Pipeline Per Layer (4.28ms average at 4-bit)

CMD3(prev) → CMD1: attention projections + delta-net  [1.22ms GPU]
           → CPU: flush results                       [0.01ms CPU]
           → CMD2: o_proj + norm + routing + shared    [0.55ms GPU]
           → CPU: softmax + topK routing               [0.003ms]
           → I/O: parallel pread K=4 experts           [2.41ms SSD]
           → CMD3: expert forward + combine + norm     [0.04ms encode, DEFERRED]

Unified Memory Constraint

On Apple Silicon, SSD DMA and GPU compute share the same memory controller and cannot be profitably overlapped. The GPU's dequant kernels are bandwidth-saturated at ~418 GiB/s. Even small background SSD DMA causes disproportionate GPU latency spikes through memory controller arbitration. The serial pipeline (GPU → SSD → GPU) is hardware-optimal.

cd metal_infer
make
# 4-bit inference (needs packed_experts/ directory)
./infer --prompt "Explain quantum computing" --tokens 100

# 2-bit inference (faster but breaks tool calling)
./infer --prompt "Explain quantum computing" --tokens 100 --2bit

# Interactive chat with tool calling
./chat

# Per-layer timing breakdown
./infer --prompt "Hello" --tokens 20 --timing
metal_infer/
  infer.m              # Complete inference engine (~7000 lines)
  shaders.metal        # Metal compute kernels (~1200 lines)
  chat.m               # Interactive chat TUI with tool calling
  tokenizer.h          # C BPE tokenizer (single-header, 449 lines)
  main.m               # MoE-only benchmark
  Makefile             # Build system
  extract_weights.py   # Creates model_weights.bin from safetensors
  repack_experts_2bit.py  # 4-bit → 2-bit expert requantization
  train_predictor.py   # Expert routing prediction analysis
  model_weights.bin    # Non-expert weights (5.5GB, mmap'd)
  model_weights.json   # Tensor manifest
  vocab.bin            # Vocabulary for token decoding
  tokenizer.bin        # Pre-exported BPE tokenizer data

repack_experts.py      # 4-bit expert packing from safetensors
progress.py            # Results visualization (Q2/Q4 tracks)
results.tsv            # Experiment log (58 experiments)

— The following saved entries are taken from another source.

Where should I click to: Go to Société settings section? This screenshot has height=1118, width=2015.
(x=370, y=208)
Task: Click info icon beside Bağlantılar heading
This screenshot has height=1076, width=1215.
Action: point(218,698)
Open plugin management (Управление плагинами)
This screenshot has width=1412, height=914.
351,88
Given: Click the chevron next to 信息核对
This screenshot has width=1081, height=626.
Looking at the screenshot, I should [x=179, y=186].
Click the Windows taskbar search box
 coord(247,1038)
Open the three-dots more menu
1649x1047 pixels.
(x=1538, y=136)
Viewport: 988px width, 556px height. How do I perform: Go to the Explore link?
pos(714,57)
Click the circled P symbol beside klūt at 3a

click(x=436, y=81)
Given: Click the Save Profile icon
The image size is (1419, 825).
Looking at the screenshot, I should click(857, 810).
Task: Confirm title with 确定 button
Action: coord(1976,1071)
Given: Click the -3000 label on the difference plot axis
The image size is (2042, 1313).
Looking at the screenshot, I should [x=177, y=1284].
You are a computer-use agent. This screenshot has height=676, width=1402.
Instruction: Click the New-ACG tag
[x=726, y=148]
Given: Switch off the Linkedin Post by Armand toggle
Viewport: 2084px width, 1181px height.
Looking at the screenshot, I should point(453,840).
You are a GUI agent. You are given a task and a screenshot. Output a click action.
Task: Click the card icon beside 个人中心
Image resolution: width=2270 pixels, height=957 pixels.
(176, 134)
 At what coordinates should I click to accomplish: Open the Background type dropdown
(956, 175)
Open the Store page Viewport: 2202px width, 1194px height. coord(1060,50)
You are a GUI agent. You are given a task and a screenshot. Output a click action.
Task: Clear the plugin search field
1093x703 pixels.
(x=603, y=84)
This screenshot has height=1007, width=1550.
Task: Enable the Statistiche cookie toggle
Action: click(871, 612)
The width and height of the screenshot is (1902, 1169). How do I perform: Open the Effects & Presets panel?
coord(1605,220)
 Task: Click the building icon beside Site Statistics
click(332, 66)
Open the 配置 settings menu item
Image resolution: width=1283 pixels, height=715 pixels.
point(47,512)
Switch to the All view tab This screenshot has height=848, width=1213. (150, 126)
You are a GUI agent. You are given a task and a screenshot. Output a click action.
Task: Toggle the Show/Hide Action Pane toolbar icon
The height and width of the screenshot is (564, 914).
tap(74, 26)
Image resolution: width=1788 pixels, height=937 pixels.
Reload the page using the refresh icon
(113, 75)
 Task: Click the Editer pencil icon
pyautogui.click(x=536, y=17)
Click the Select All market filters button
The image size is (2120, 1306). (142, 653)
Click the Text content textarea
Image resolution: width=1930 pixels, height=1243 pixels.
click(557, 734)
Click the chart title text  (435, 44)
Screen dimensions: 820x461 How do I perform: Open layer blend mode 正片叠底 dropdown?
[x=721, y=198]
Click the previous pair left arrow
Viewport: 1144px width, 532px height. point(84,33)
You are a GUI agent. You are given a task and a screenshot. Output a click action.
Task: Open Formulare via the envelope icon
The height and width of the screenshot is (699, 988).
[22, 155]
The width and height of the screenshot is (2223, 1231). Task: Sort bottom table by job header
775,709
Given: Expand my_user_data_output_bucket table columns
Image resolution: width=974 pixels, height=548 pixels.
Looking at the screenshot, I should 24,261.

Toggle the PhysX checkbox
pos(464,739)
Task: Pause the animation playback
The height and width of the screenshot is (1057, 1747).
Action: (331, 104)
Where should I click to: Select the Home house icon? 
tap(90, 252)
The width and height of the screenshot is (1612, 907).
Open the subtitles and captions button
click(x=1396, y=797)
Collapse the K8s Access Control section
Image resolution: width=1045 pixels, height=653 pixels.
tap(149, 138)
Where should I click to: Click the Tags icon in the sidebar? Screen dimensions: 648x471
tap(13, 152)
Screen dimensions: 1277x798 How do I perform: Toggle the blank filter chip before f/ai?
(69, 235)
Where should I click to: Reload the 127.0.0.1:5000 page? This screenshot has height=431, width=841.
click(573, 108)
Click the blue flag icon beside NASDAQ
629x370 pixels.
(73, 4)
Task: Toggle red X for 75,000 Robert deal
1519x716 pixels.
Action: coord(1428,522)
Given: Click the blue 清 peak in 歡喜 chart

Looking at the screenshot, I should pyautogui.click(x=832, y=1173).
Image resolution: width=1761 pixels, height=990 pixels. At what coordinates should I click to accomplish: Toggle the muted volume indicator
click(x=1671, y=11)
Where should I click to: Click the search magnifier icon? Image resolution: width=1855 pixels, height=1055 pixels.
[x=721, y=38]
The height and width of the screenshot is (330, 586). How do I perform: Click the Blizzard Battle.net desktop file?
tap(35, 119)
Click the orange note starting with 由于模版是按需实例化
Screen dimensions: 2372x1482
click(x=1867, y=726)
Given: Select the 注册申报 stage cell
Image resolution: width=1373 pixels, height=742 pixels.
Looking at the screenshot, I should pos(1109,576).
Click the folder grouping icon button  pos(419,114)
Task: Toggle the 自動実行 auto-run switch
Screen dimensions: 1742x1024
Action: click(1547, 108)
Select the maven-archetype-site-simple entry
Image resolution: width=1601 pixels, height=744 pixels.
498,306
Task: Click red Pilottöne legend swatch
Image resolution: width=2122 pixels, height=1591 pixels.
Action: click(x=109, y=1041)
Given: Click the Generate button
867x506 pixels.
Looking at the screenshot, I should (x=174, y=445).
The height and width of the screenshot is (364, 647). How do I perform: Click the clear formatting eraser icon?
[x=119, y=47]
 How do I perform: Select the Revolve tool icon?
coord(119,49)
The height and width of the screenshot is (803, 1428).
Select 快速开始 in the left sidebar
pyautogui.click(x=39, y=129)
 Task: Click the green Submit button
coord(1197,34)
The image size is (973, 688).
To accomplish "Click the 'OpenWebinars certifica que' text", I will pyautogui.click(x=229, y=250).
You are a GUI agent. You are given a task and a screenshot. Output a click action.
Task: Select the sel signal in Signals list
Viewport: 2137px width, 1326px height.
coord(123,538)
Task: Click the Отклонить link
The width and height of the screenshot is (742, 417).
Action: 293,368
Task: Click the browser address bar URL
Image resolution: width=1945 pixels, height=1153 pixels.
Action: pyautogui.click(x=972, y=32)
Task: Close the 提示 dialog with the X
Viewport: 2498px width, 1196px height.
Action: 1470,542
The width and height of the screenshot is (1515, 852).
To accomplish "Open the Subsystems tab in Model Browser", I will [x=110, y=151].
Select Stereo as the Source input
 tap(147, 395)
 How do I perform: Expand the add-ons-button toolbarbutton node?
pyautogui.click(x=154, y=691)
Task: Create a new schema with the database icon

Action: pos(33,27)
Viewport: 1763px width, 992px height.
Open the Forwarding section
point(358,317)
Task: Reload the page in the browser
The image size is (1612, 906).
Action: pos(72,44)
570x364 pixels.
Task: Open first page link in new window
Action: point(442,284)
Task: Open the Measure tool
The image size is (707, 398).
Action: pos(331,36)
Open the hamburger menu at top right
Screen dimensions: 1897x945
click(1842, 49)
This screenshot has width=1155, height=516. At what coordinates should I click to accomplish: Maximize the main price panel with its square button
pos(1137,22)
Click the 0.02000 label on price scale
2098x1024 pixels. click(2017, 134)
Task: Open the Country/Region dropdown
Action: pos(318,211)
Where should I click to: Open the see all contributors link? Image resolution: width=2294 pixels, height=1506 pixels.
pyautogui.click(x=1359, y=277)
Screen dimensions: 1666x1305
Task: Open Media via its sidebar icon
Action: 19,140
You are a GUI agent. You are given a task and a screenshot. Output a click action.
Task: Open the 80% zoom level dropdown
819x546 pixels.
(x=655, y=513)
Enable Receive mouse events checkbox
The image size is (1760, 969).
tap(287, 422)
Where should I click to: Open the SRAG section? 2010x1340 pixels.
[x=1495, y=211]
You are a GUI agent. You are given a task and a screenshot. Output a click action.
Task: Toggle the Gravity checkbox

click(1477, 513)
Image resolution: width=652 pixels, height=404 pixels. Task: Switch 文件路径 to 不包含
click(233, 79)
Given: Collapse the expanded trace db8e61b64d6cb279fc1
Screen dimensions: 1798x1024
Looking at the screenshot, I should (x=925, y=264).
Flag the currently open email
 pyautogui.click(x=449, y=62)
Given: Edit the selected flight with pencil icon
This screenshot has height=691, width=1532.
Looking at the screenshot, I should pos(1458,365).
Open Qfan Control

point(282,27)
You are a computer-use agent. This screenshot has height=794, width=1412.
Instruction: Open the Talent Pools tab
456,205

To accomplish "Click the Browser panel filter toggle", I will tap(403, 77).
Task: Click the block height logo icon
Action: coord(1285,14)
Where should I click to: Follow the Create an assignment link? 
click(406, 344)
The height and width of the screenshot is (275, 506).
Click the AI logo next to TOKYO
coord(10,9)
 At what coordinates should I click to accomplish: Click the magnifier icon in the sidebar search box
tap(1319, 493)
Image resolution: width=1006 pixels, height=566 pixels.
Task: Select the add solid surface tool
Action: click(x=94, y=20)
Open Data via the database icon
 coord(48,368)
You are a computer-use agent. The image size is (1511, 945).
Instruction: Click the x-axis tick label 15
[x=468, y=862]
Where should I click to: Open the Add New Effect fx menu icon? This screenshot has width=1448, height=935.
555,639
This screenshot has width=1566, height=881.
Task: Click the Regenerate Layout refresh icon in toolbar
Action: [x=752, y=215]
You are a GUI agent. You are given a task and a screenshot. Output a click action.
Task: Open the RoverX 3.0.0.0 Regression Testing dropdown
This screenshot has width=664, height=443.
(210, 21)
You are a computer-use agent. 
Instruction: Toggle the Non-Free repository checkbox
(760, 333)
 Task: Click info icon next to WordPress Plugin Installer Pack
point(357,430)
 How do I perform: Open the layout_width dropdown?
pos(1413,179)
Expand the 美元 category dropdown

What We Tried (and What Worked)

Approach Result Impact
FMA dequant kernel GPU compute -12% +12% tok/s
Trust OS page cache Deleted Metal LRU → +38% Foundational
GPU combine+norm in CMD3 Eliminates CPU round-trip Pipeline
BLAS delta-net (Accelerate) cpu_attn 0.78→0.28ms +64% attn
F_NOCACHE for 2-bit +3% from avoiding page thrash 2-bit only
GPU fused attention (RoPE) +2% for full-attn layers Small
C BPE tokenizer 180ms vs 3500ms startup 20x startup
Deferred CMD3 execution GPU/CPU overlap Pipeline

Discarded (58 experiments, highlights)

Approach Result Why
LZ4 expert compression -13% Decompress overhead > warm cache savings
F_RDADVISE prefetch net 0% Unified memory: SSD DMA slows GPU -73%
Temporal expert prediction -18% 25% hit rate, SSD bandwidth waste
MLP routing predictor 31% accuracy Worse than temporal baseline
GPU LUT dequant kernel -2% Indirect register access serializes
GPU private buffer compression -20% pipeline Blit cost 4×7MB > matvec savings
Spin-poll GPU wait -23% CPU thermal competes with GPU
Expert file clustering 0% NVMe ignores scatter at 7MB granularity
dispatch_io -70% dispatch_data management overhead
mmap expert files -5x Per-page fault overhead on cold data
Speculative early routing -38% Cache pollution + overhead
MTP speculative decoding break-even MoE I/O scales per-token (unlike dense)

This is a primary development machine. The engine explicitly controls memory:

  • Non-expert weights: 5.5GB (mmap'd, read-only)
  • Metal scratch buffers: ~200MB
  • Total: ~6GB, leaving 42GB for OS + page cache
  • No OOM risk. Expert data streams from SSD on demand.
  • No custom caches. Trust the OS.